**Extract provided:**
Manila, May 10 (EFE).- Ferdinand Marcos Jr, the son of the former Philippine dictator, is poised to score a landslide in the presidential election, marking the dynasty’s return to Malacañang Palace decades after they fled a mass uprising.
Known as Bongbong in the Philippines, the 64-year-old had secured over 30.5 million votes, more than double pocketed by his closest rival, Leni Robredo, with 14.5 million, as per a partial and unofficial ballot count.
Election officials were counting millions of votes cast in Philippine elections on Monday.
If the tally is confirmed, it will mark the return to power by the Marcos family after the patriarch left in 1986 following a peaceful uprising against the dictator.
“We know that the count is not yet done. I want to issue…a statement of gratitude to all of those who have been with us in this long and sometimes very difficult journey for the last six months,” he said in a Facebook video message.

**Material provided:**
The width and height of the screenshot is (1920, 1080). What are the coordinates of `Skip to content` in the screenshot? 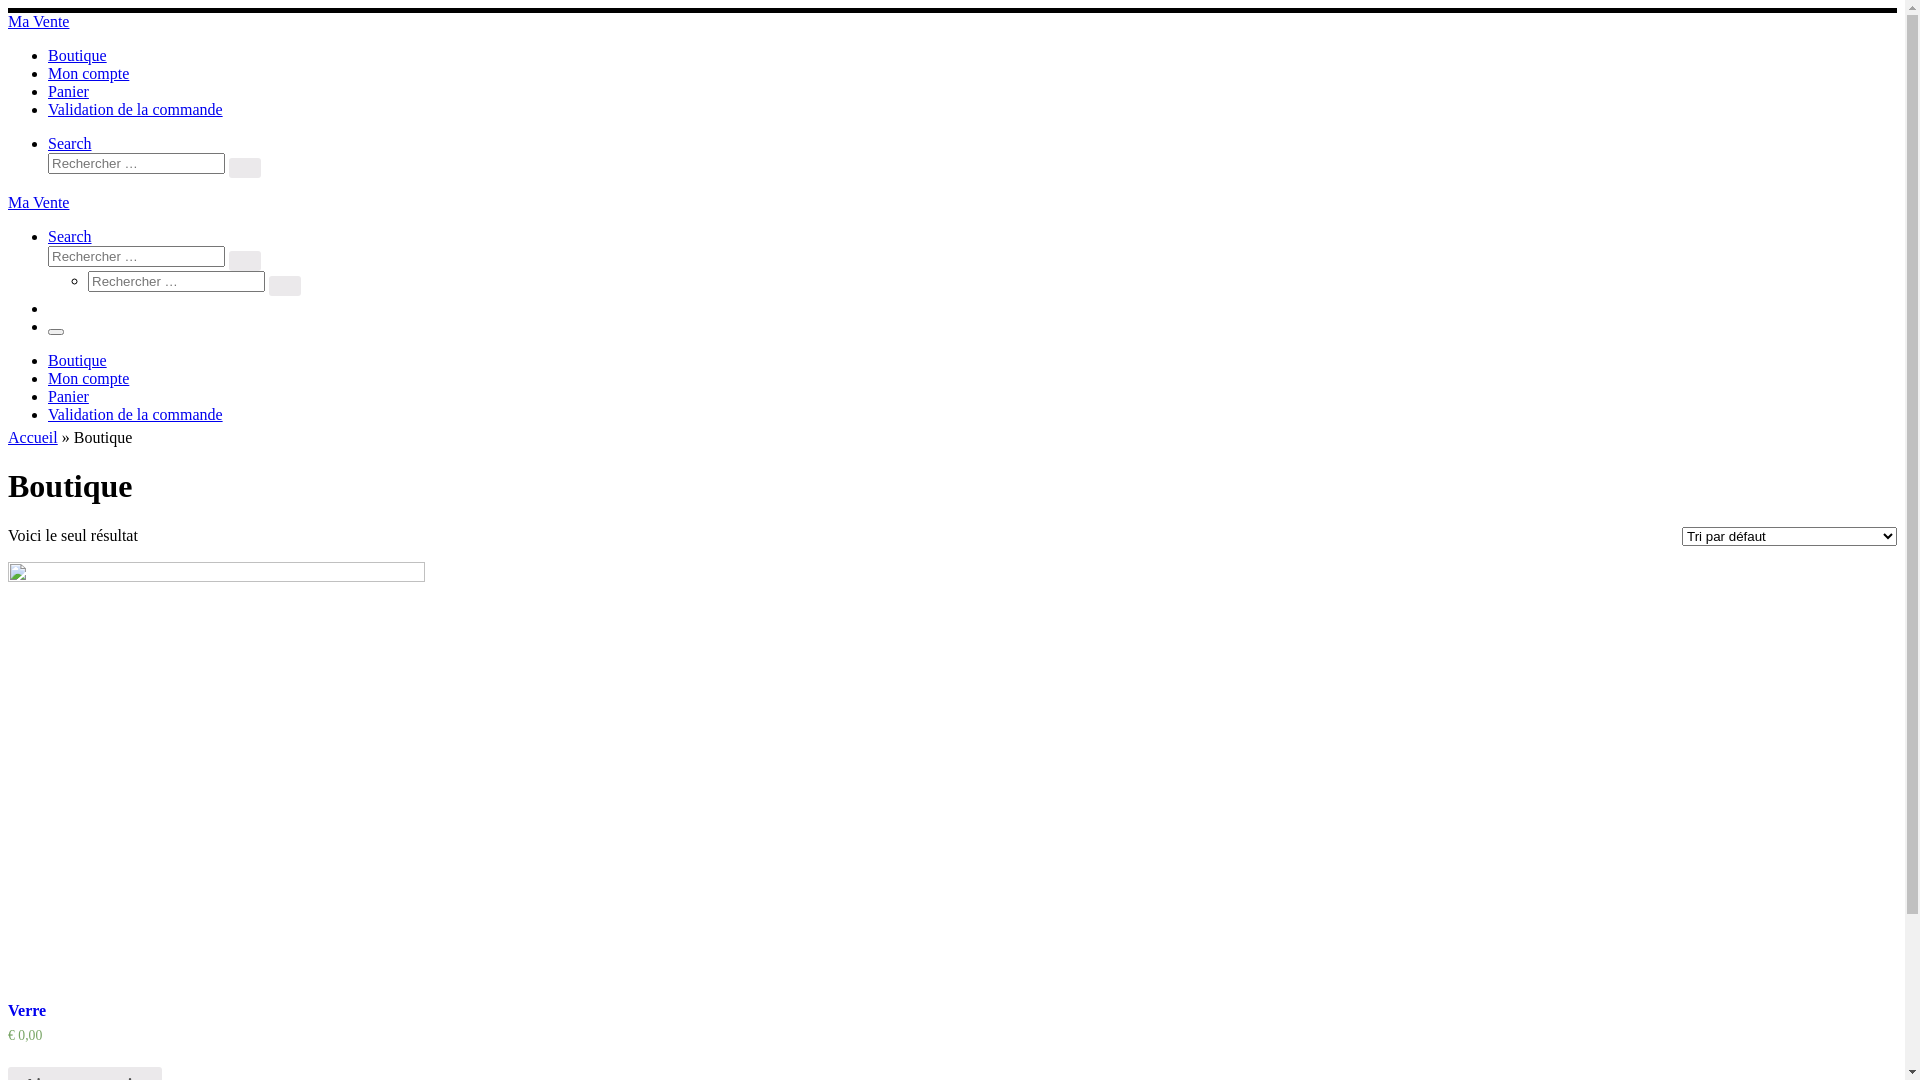 It's located at (8, 8).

**Exercise:** According to the news report on the Philippine presidential election, how many votes had Ferdinand Marcos Jr secured in the partial and unofficial count?

**Result:** Over 30.5 million votes.